Es ist wichtig zu betonen, dass Meme nicht willkürlich in der Geschichte auftauchen. Die Reihenfolge, in der Meme auftauchen, ist entwicklungsbedingt. Aus technischen Gründen ist es offensichtlich, dass das Mem eines funktionierenden Automobils nicht in einer Kultur auftaucht, die das Rad noch nicht erfunden hat. Ebenso taucht aus gesellschaftlichen Gründen das Mem „Queer-Feminismus“ nicht in einer traditionellen Agrarkultur auf. Auch wenn Frauen und Schwule das eine oder andere über die offensichtliche Unterdrückung, die sie im Rumänien des 13. Jahrhunderts erlebten, gedacht haben mögen, so hat doch niemand begonnen, die heteronormativen und männlich-chauvinistischen Diskurse der Gesellschaft zu hinterfragen. Im Gegensatz zu den technischen Schwierigkeiten bei der Montage eines Automobils in einer vorindustriellen Gesellschaft hielt nichts jemanden physisch davon ab, eine Botschaft darüber zu entwickeln, wie Frauen und Schwule gleichgestellt werden sollten und wie die vorherrschenden Normen der Gesellschaft zugunsten des männlichen, heterosexuellen Privilegs verzerrt sind.[i] Doch bis in die Neuzeit hat niemand etwas geäußert, das diesen Worten auch nur ähnelt. Wie kommt das? Es ist nicht aufgetaucht, weil ein Mem wie dieses andere Meme benötigt, um konzeptionell und kulturell möglich zu sein. Einer unterdrückten Bäuerin im alten Ägypten den Feminismus zu erklären, wäre eine gewaltige Aufgabe gewesen – zu erwarten, dass dieses Mem irgendwo in einer streng religiösen, agrarischen und autoritären Gesellschaft spontan auftauchen würde: unmöglich, nicht in tausend Jahren, buchstäblich. Nicht einmal Kleopatra, mit all den Privilegien und der Zeit, die einer Frau ihres Standes zugestanden wurden, kam auch nur annähernd dazu, ein paar Zeilen feministischer Gelehrsamkeit zu entwickeln.[ii]
In ähnlicher Weise sieht man das funktionale Mem „Flugzeug“ nicht in einem Kontext auftauchen, in dem die Meme „Verbrennungsmotor“ und „Flugdynamik“ fehlen, und die beiden letztgenannten Meme werden nicht in einer Kultur auftauchen, die nicht das Mem „wissenschaftliche Methode“ hat, das nicht ohne das Mem „die Natur wird von universellen Gesetzen oder Prinzipien beherrscht“ auftauchen wird, etwas, das die Vorstellung eines allmächtigen „Gottes“ oder einer „universellen Kraft“ erfordert, die wiederum von der Idee einer „geistigen Welt“ abhängt usw. ad infinitum. Ebenso wird der Feminismus nicht ohne Meme wie „Gleichberechtigung“ entstehen, die nicht vor dem Mem „Rechtsstaatlichkeit“ auftauchen wird und so weiter.

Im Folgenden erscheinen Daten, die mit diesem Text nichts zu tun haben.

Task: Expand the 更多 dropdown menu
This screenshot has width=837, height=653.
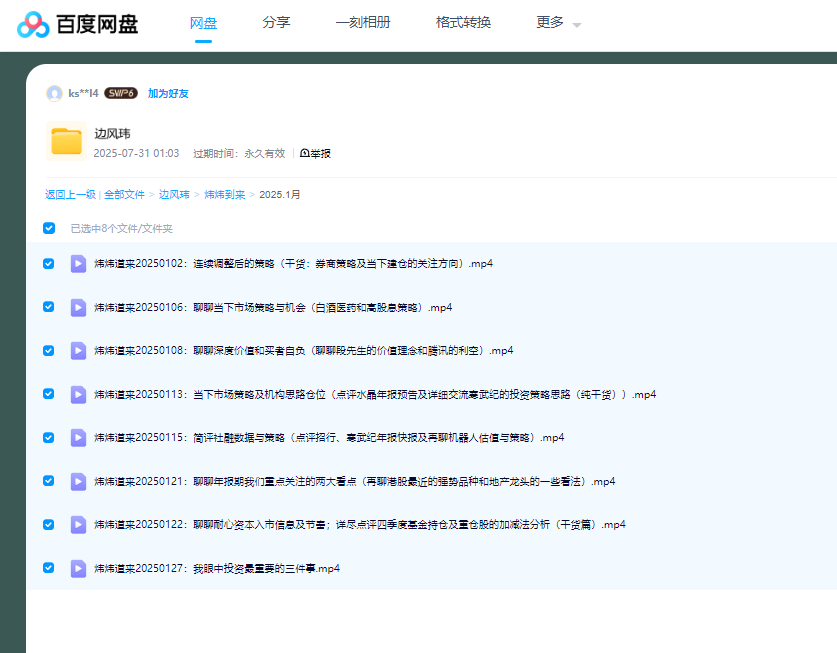Action: (x=558, y=23)
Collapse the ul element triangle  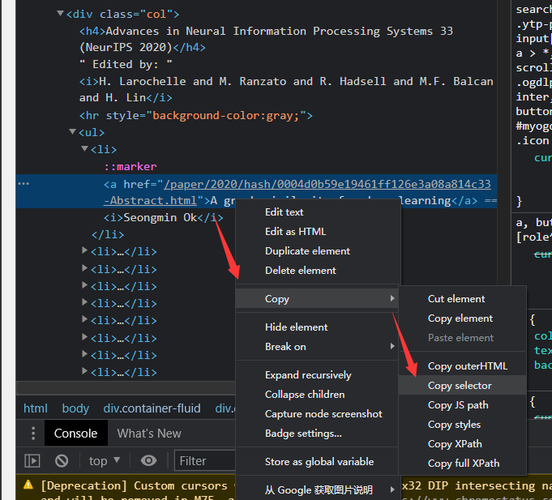point(73,132)
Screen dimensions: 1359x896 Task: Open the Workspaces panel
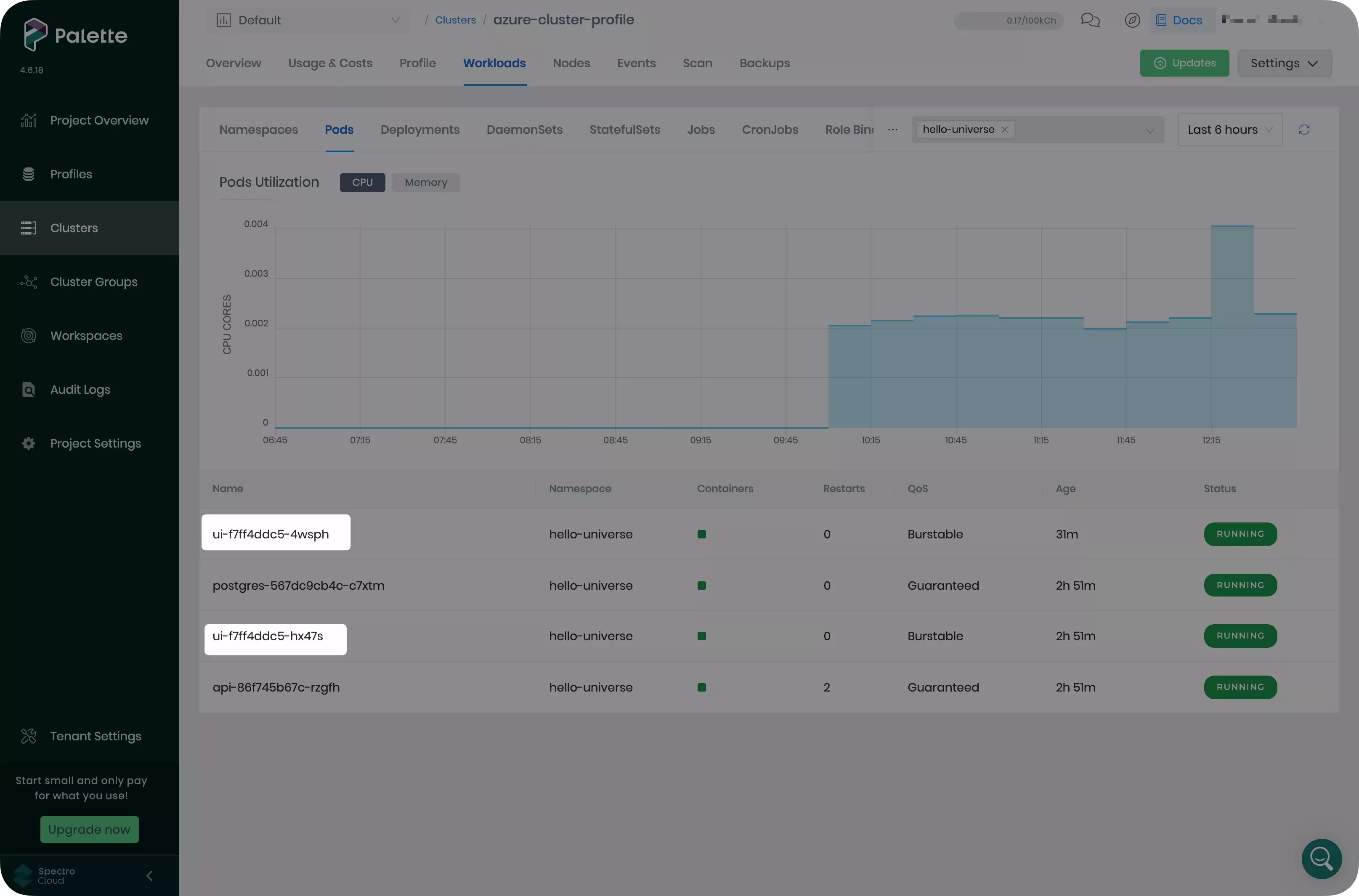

Diese Denkweise hilft uns nicht nur dabei, die Logik der chronologischen Reihenfolge zu erklären, in der verschiedene Meme im Laufe der Zeit erschienen sind, warum einige Meme vor anderen auftauchen; sie hilft uns auch zu verstehen, warum einige Meme dazu neigen, mit anderen Memen „verbündet“ zu sein (z.B. Demokratie mit Menschenrechten), während andere dazu neigen, einander zu widersprechen, sich zu widersetzen oder sogar regelrecht feindlich gegenüberzustehen (z.B. göttliches Recht vs. Wissenschaft). Das liegt daran, dass Meme auch nicht zufällig geordnet sind. Sie tauchen nicht nur in entwicklungsabhängig geordneten Sequenzen auf, sondern in ebenso entwicklungsabhängig geordneten Sequenzen von Mengen; kurz gesagt in konsistenten und logisch kohärenten Gruppen von – Sie haben es erraten – Metamemes!
Was ein Metamem definiert, ist, dass die Meme darin zusammen ein kohärentes funktionales Ganzes bilden, eines, in dem die verschiedenen Meme einander nicht widersprechen – also nicht zu sehr. Jeder Gedankengang ist unvollständig, und es gibt immer kleine Ungereimtheiten, die sich nicht zum Gesamtbild addieren. Normalerweise werden solche Störungen unter den Teppich gekehrt, um alles ordentlich zu halten. Das ist oft angemessen, wenn die Arbeit auf die Vervollständigung des größeren Rahmens konzentriert werden soll und eine einzelne Unstimmigkeit hier und da von geringer Bedeutung ist. Aber, wie Kuhn in seiner Theorie über Paradigmen aufzeigte, kommen die vielen Unstimmigkeiten schließlich zusammen und machen das ganze Unterfangen zunichte.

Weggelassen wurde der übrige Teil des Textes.